Muñoz movió otra vez la cabeza de arriba abajo, con tranquilo gesto afirmativo. César señaló a Julia.

– Usted y yo lo sabemos, pero ella no. O al menos no del todo. Habría que explicárselo.

La joven miró al jugador de ajedrez.

– Sí -dijo, sintiéndose cansada y llena de una irritación que incluía a Muñoz-. Tal vez debiera usted explicarme de qué están hablando, porque empiezo a estar harta de este maldito compadreo.

El ajedrecista mantenía los ojos fijos en César.

– La índole matemática del ajedrez -respondió, sin inmutarse por el malhumor de Julia- le da a este juego un carácter peculiar. Algo que los especialistas definirían como sádico-anal… Ya sabe a qué me refiero: el ajedrez como lucha cerrada entre dos hombres, donde intervienen palabras como agresión, narcisismo, masturbación… Homosexualidad. Ganar es vencer al padre o a la madre dominantes, situarse arriba. Perder es caer derrotado, someterse.

César levantó un dedo, reclamando atención.

– Salvo que la victoria -apuntó, cortés- suponga exactamente eso.

– Sí -convino Muñoz-. Salvo que la victoria consista precisamente en demostrar la paradoja, infligiéndose a sí mismo la derrota -miró un momento a Julia-. Belmonte tenía razón, después de todo.

La partida, como el cuadro, se acusaba a sí misma. El anticuario le dirigió una sonrisa admirada, casi feliz.

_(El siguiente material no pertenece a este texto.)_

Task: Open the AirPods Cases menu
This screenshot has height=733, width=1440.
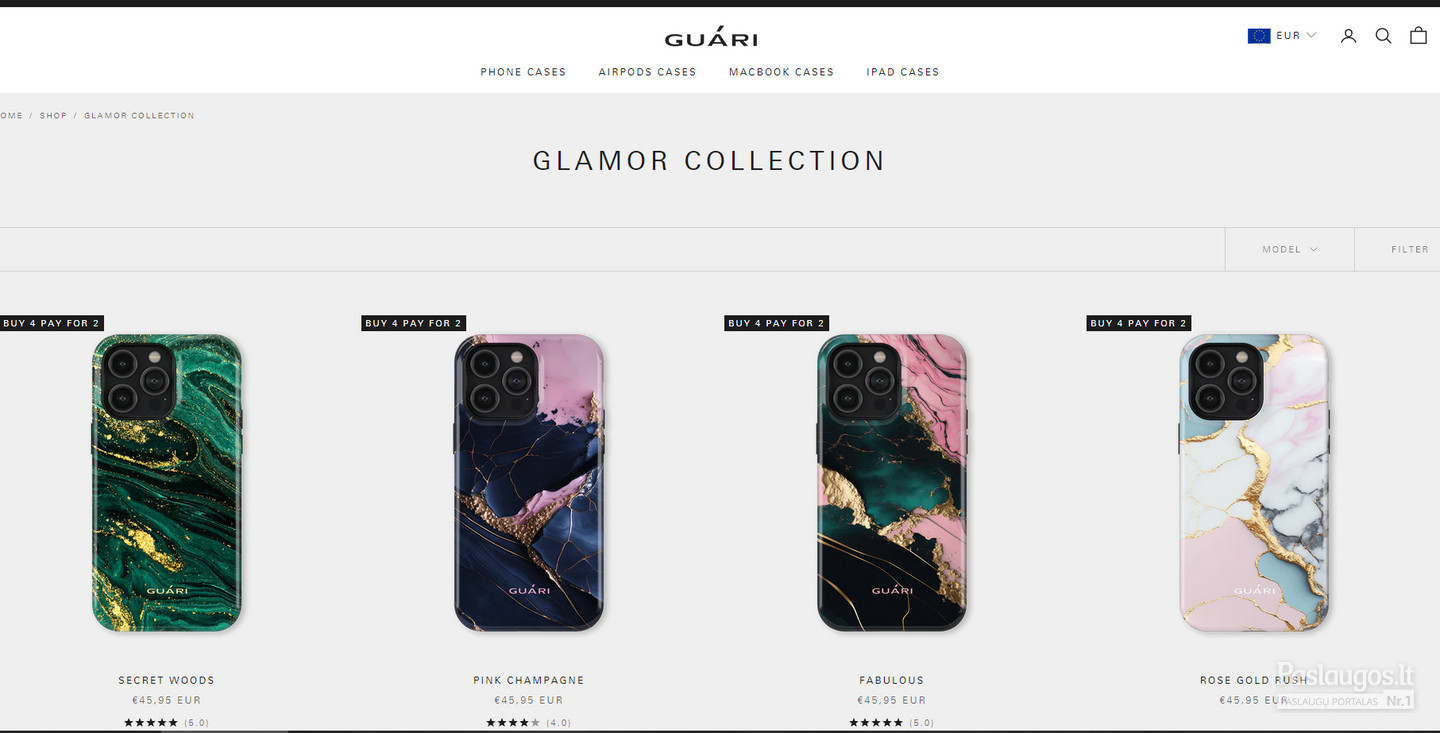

– Bravo -dijo-. Inmortalizarse en la propia derrota, ¿no es cierto?… Como el viejo Sócrates al beber la cicuta -se volvió hacia Julia con aire triunfal-. Nuestro querido Muñoz, princesa, sabía todo esto hace días, y sin embargo no dijo una palabra a nadie; ni a ti, ni a mí. Y yo, modestamente, comprendí que mi adversario estaba en el buen camino al verme aludido por omisión. En realidad, cuando se entrevistó con los Belmonte y pudo por fin descartarlos como sospechosos, ya no le cupo duda sobre la identidad del enemigo. ¿Me equivoco?

– No se equivoca.

– ¿Me permite una pregunta algo personal?

– Hágala, y sabrá si la contesto o no.

– ¿Qué sintió al dar con la jugada correcta?… ¿Cuándo supo que era yo?

Muñoz reflexionó un momento.

– Alivio -dijo-. Me habría decepcionado que fuera otro.

– ¿Decepcionado por equivocarse respecto a la identidad del jugador misterioso?… No quisiera exagerar mis propios méritos, pero eso tampoco era tan evidente, mi querido amigo. Incluso para usted era muy difícil. A varios de los personajes de esta historia ni siquiera los conocía, y sólo hemos estado juntos un par de semanas. Contaba únicamente con su tablero de ajedrez como instrumento de trabajo…

– No me ha entendido -respondió Muñoz-. Yo deseaba que fuera usted. Me caía bien.

Julia los miraba con la incredulidad pintada en el rostro.

– Celebro veros hacer tan buenas migas -dijo, sarcástica-. Luego, si os apetece, podemos irnos a tomar una copa mientras nos damos palmaditas en el hombro unos a otros, contándonos lo mucho que nos hemos reído con todo esto -movió bruscamente la cabeza, intentando recobrar el sentido de la realidad-. Es increíble, pero tengo la sensación de estar de más aquí.

César le dirigió una mirada de desolado afecto.